To make it as easy to use as possible and to encourage adoption, the Application Services team created two internal projects. The first is unimaginatively named Messagebus-Client. Messagebus-Client is a Go library that wraps the fantastic Shopify Sarama library with an opinionated set of configuration options and the ability to manage the rotation of mTLS certificates.

Using Apache Kafka to process 1 trillion messages

The success of this project is also somewhat its downfall. By providing a ready-to-go Kafka client, we ensured teams got up and running quickly, but we also abstracted some core concepts of Kafka a little too much, meaning that small unassuming configuration changes could have a big impact.
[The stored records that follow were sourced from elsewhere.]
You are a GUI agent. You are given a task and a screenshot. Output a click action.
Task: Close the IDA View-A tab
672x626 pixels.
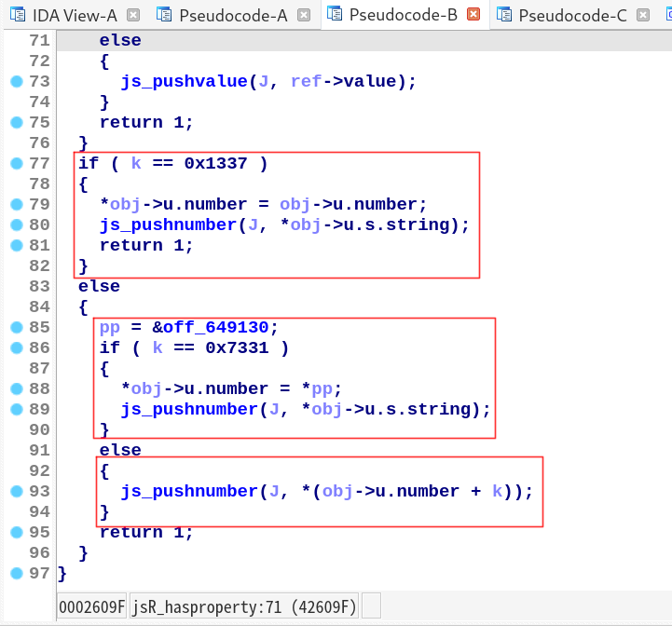(x=133, y=14)
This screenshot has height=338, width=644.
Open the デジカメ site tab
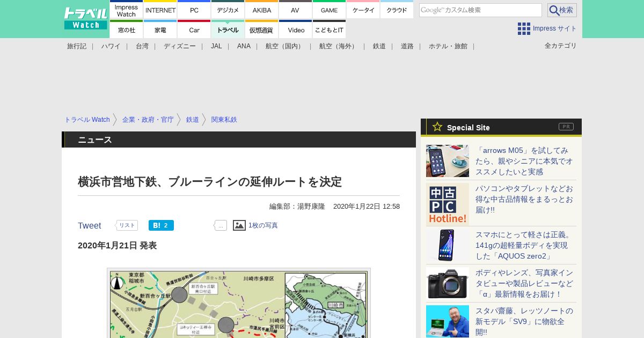pos(228,10)
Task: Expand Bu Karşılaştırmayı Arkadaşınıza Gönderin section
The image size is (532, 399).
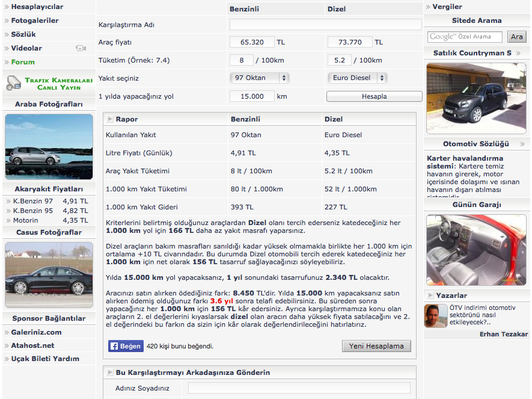Action: pos(109,373)
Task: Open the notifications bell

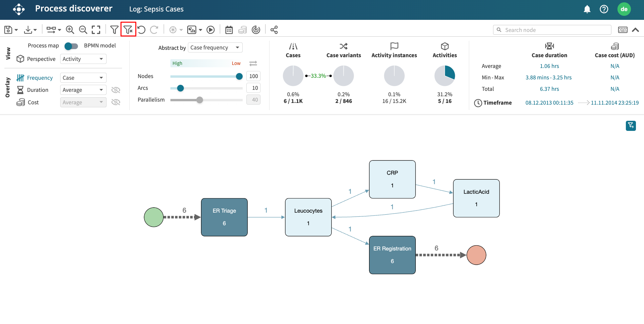Action: tap(587, 9)
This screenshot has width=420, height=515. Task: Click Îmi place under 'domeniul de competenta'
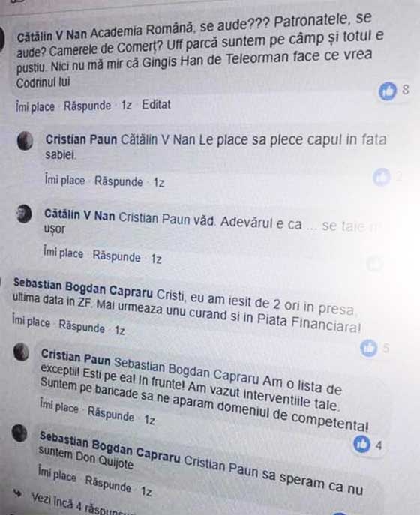pyautogui.click(x=59, y=406)
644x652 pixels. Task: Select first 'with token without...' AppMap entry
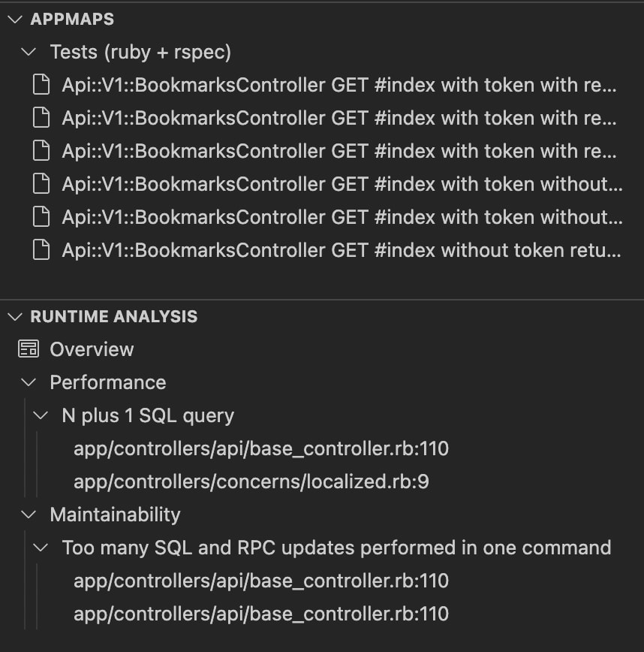pyautogui.click(x=342, y=184)

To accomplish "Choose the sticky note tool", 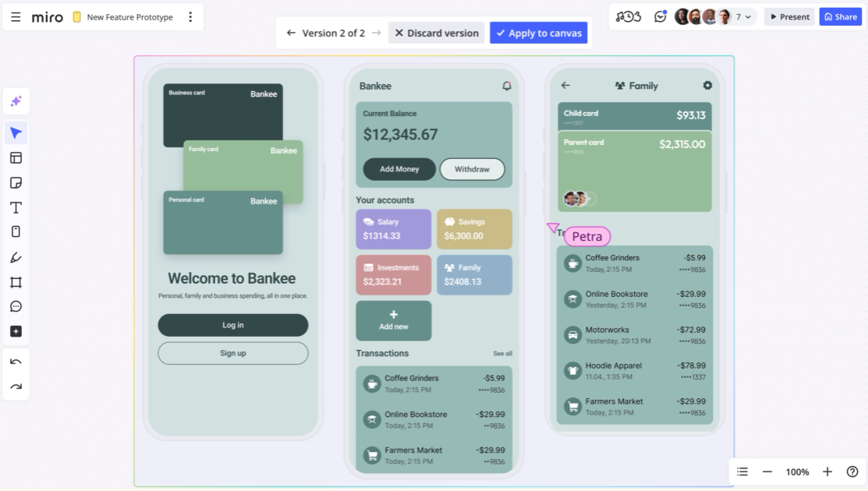I will (16, 183).

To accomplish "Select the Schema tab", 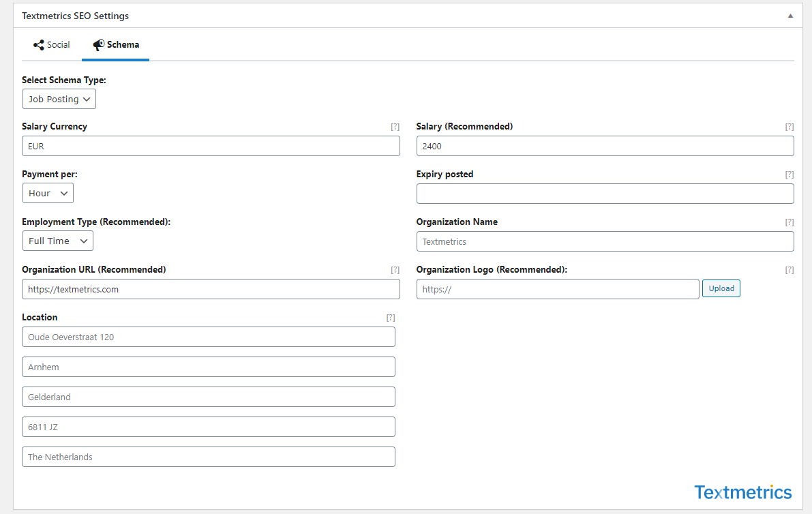I will click(116, 45).
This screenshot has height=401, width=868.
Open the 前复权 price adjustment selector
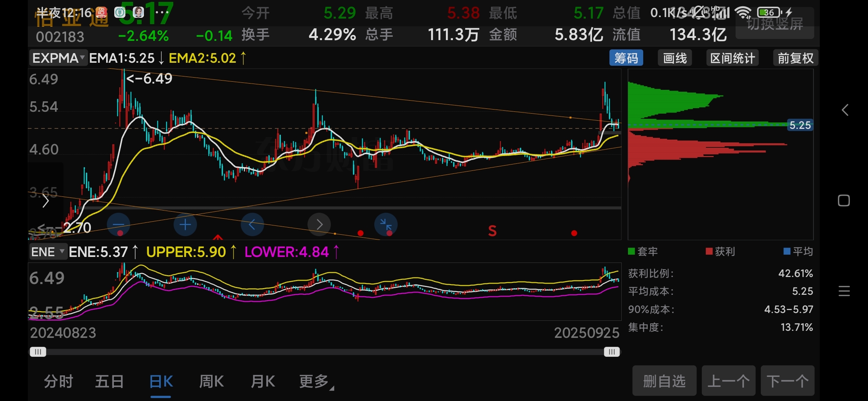click(x=795, y=58)
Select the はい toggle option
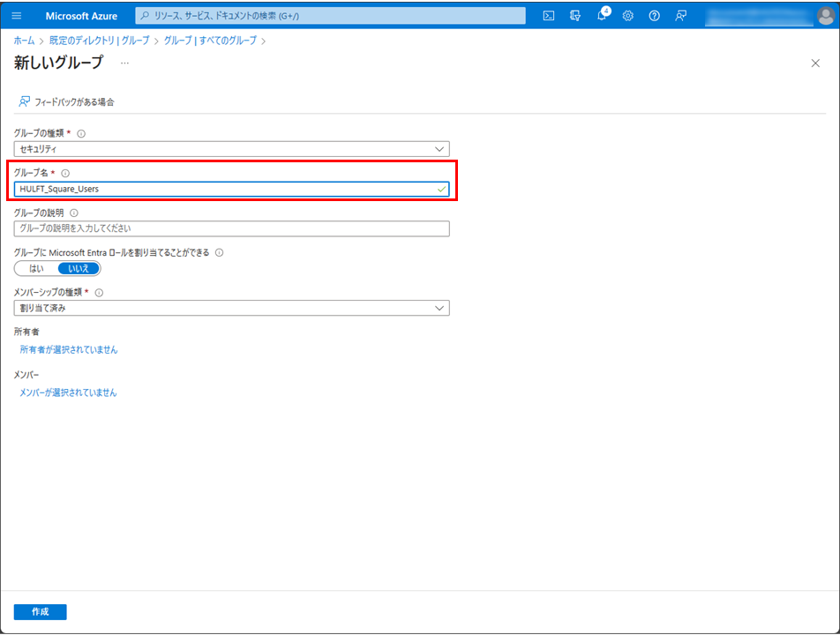 [x=36, y=268]
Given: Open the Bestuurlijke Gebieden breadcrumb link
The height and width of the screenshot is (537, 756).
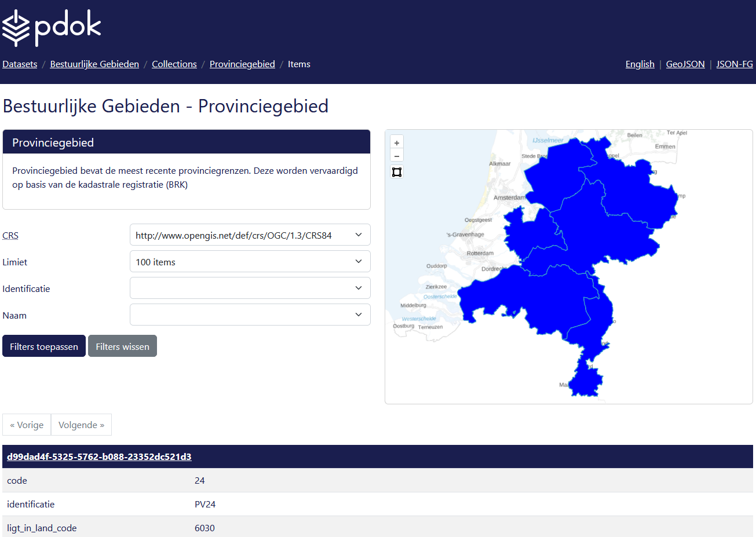Looking at the screenshot, I should (x=94, y=64).

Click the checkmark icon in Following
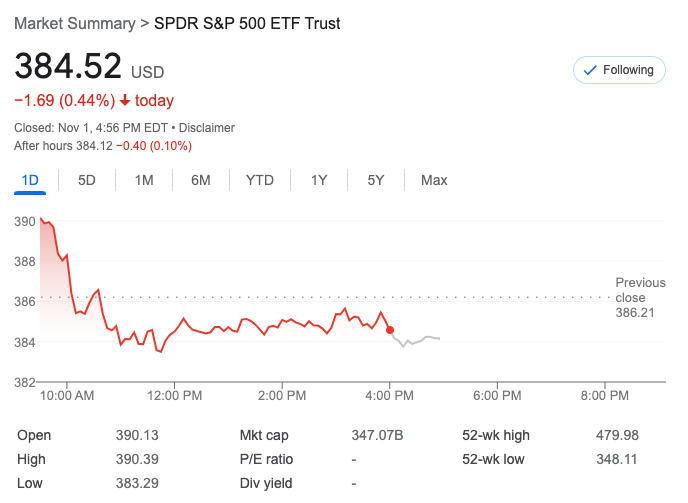point(590,70)
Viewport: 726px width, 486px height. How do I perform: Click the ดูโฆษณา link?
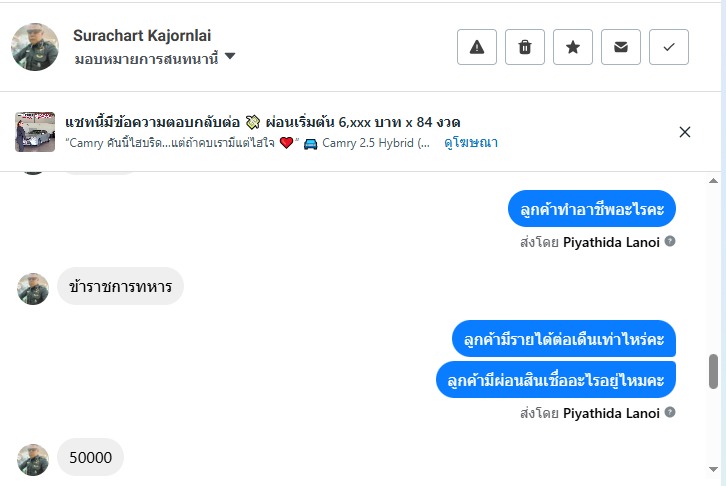pos(471,143)
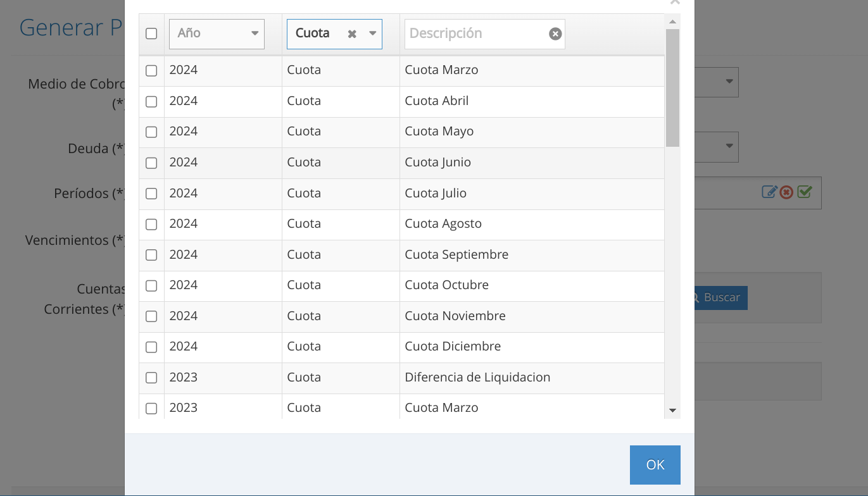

One such example led to partition skew (a large portion of messages being directed towards a single partition, meaning we were not processing messages in real time; see the chart below). One drawback of Kafka is you can only have one consumer per partition, so when incidents do occur, you can’t trivially scale your way to faster throughput.

That also means before your service hits production it is wise to do some back of the napkin math to figure out what throughput might look like, otherwise you will need to add partitions later. We have since amended our library to make events like the below less likely.

Using Apache Kafka to process 1 trillion messages

The reception for the Messagebus-Client has been largely positive. We spent time as a team to understand what the predominant use cases were, and took the concept one step further to build out what we call the connector framework.

Connectors

The connector framework is based on Kafka-connectors and allows our engineers to easily spin up a service that can read from a system of record and push it somewhere else (such as Kafka, or even Cloudflare’s own Quicksilver). To make this as easy as possible, we use Cookiecutter templating to allow engineers to enter a few parameters into a CLI and in return receive a ready to deploy service.

Using Apache Kafka to process 1 trillion messages

We provide the ability to configure data pipelines via environment variables. For simple use cases, we provide the functionality out of the box. However, extending the readers, writers and transformations is as simple as satisfying an interface and “registering” the new entry.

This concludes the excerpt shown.